STOCK PRICE MOVEMENT PREDICTION USING SUPERVISED MACHINE LEARNING ALGORITHM: The Konstanz Information Miner (KNIME)
Keywords:
KNIME, Earning Per Share, Customer Focus, Sustainability, R&D Intensity, Corporate Governance, Organizational Culture, Asset Size, Stock Price, Decision Tree, Naïve Bayes, SVM, Random Forest, Tree EnsembleAbstract
What happened to the money that was invested? Especially in light of the obscene wealth. Obviously, it refers to financial instruments. Let us start with the most basic investment instruments: firm stocks traded on stock exchanges.
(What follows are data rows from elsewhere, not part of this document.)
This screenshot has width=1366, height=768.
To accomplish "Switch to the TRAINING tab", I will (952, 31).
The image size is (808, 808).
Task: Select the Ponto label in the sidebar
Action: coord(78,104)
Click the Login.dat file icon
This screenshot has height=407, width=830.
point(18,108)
We have gathered field data from 30 manufacturing companies over the last five years (2015–2019), including financial and non-financial data, as well as stock price variance over each year. The objective of our research is to find the best models for predicting the movement of the stock price in a given year based on the parameters provided using KNIME. The finding in our research is that Support Vector Machine (SVM) with 90.7% perform better than Naïve Bayes with 80% followed by Decision Tree, Tree Ensambles, and Random Forest with 75%, 74%, and 74%, respectively, in terms of classification accuracy. From our research, we expect the algorithms to be able to predict which company will return a capital gain for the investor.